Résumé de la communication

Diverses recherches ont démontré que les apprenants de L2 éprouvent des difficultés de compréhension orale jusqu’à des niveaux avancés (Calinon 2009 ; Falkert, 2019).

La dominance du français de référence en classe de langue explique notamment ce déficit (Eloy, 2003, Pöll 2005, Grimoldi 2014). Or, quelles que soient les raisons qui motivent l’étudiant universitaire à apprendre une langue supplémentaire - en situation d’immigration ou de passage pour la durée de ses études - ce dernier doit pouvoir comprendre et reconnaitre diverses variétés langagières pour développer une compréhension orale efficace. (Auger et Valdman, 1999; Parpette, 2009; CECR, 2018).

À l’instar de plusieurs chercheurs, dont Cuq et Gruca (2005), Detey et Lyche (2016), nous recommandons l’exposition et la sensibilisation à la variation dès les premiers niveaux d’apprentissage et suggérons par ailleurs qu’un enseignement explicite et contextualisé des particularités de l’oral permet d’améliorer la capacité des apprenants à comprendre des locuteurs francophones (Lodovici-David et Berger, 2019; Saito et Lyster, 2016).

Dans cette communication, nous discuterons de manière interactive différentes pistes pédagogiques pour un enseignement de certaines particularités de l’oral dans le but de favoriser la compréhension orale des apprenants de FL2 en milieu universitaire.

Résumé du colloque

Étrange hybride entre le français général (FG), le français sur objectifs spécifiques (FOS) et le français sur objectifs universitaires (FOU), l’enseignement du français langue seconde (FLS) en milieu universitaire se trouve dans une situation où une (re)définition pensée par les membres du personnel administratif et professoral se voit nécessaire. Mieux cerner la clientèle étudiante, leurs besoins individuels, les ressources disponibles et les programmes à privilégier saurait satisfaire les différentes parties. En effet, il semble que la mission universitaire se soit élargie, que les établissements devraient pouvoir enseigner à la fois le FG, le FOS, le FOU et la francisation à l’immigrant professionnel qui souhaite recevoir une formation de qualité, laquelle favoriserait une intégration active dans la société d’accueil.

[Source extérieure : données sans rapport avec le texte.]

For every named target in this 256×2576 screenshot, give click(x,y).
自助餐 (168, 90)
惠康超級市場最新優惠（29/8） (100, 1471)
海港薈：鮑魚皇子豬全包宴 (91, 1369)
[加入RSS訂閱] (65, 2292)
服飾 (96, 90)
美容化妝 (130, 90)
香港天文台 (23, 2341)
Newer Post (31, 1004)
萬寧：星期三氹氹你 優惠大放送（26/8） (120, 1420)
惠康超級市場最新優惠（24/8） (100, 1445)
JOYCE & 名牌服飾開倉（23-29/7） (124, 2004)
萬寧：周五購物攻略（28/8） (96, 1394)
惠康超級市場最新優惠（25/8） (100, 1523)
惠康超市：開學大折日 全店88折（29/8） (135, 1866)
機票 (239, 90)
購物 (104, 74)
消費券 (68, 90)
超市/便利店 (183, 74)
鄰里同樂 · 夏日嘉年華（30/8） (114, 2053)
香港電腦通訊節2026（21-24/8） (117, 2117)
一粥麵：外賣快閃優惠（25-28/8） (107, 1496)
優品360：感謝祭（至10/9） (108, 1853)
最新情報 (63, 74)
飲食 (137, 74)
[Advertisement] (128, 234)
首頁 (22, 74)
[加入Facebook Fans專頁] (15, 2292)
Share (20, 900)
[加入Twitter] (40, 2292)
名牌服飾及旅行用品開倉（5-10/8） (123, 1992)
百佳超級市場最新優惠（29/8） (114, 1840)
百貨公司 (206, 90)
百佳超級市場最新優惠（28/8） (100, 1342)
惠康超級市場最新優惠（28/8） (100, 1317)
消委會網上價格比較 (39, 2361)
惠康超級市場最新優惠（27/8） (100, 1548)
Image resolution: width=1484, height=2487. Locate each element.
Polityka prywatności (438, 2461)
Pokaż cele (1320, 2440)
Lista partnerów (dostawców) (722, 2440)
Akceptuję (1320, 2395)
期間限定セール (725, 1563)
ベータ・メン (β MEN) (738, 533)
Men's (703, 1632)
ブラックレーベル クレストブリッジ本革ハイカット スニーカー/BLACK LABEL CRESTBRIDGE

Par ailleurs, le défi consiste à demeurer pertinents et compétitifs malgré les récentes mesures gouvernementales en francisation. Notamment, en juin dernier, le gouvernement du Québec a fait l’annonce de subventions pour certains programmes de francisation, créant ainsi une dichotomie entre les ressources octroyées dans les différents types d’établissements d’enseignement. Puis, le 1er novembre 2019, il a apporté par décret des changements importants au Programme de l’expérience québécoise (PEQ).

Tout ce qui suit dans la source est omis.